September 1996--Findings from the Asthma Clinical Research Network indicated that taking an inhaled beta-agonist at regularly scheduled times is safe for people with asthma but provides no greater benefit than taking the medication only when asthma symptoms occur. Recommendation to physicians who treat patients with mild asthma is to prescribe inhaled beta-agonists only on an as-needed basis.

November 13, 1996--The NHLBI released findings from two studies that show lifestyle changes, such as modifying one’s diet and losing weight, substantially reduce blood pressure in adults and can keep older patients off antihypertensive medication.

January 27 1997-- Results from the Pathobiological Determinants of Atherosclerosis in Youth program were published. They showed that atherosclerosis develops before age 20, that high density lipoprotein cholesterol, low density lipoprotein cholesterol, and cigarette smoking affect progression of atherosclerosis equally in women and men regardless of race.

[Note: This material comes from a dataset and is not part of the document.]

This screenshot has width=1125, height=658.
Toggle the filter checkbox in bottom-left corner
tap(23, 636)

February 24, 1997-- The NAEPP released the Expert Panel Report 2, Guidelines for the Diagnosis and Management of Asthma to the public in conjunction with a meeting of the American Academy of Allergy, Asthma, and Immunology in San Francisco.

April 14, 1997-- The NHLBI stopped early an arrhythmia study comparing two treatment strategies, an implantable cardiac defibrillator versus antiarrhythmic drug treatment, for patients with life-threatening heart arrhythmias. Results demonstrated that implantable cardiac defibrillators are superior to drug therapy for improving overall survival.

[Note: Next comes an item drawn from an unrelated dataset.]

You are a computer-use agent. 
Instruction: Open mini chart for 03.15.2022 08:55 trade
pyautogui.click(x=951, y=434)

September 18, 1997-- Results of the Stroke Prevention Trial in Sickle Cell Anemia (STOP) were released through a clinical alert. They showed that periodic red blood cell transfusions reduce by 90 percent the rate of stroke found in high risk children with sickle cell anemia

October 1997-September 1998-- The NHLBI celebrated 50 years with a year-long series of events. Activities included scientific symposia and conferences and commemorative publications and exhibits.

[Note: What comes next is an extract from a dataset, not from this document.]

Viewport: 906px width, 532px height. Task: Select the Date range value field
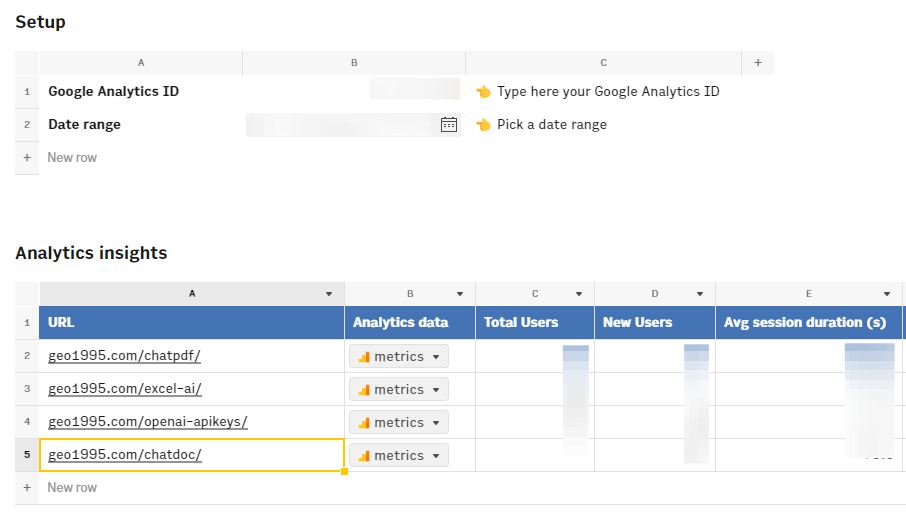coord(340,125)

November 6, 1997-- The NHBPEP released The Sixth Report of Joint National Committee Report on the Detection, Evaluation, and Treatment of High Blood Pressure (JNC-VI).

February 12, 1998-- The Task Force on Behavioral Research in Cardiovascular, Lung, and Blood Health and Disease, established in November 1995 to develop a comprehensive plan for NHLBI support of research on health and behavior in cardiovascular, lung, and blood diseases and sleep disorders, presented its recommendations.

June 17, 1998-- The NHLBI, in cooperation with NIDDK, released the Clinical Guidelines on the Identification, Treatment, and Evaluation of Overweight and Obesity in Adults: Evidence Report.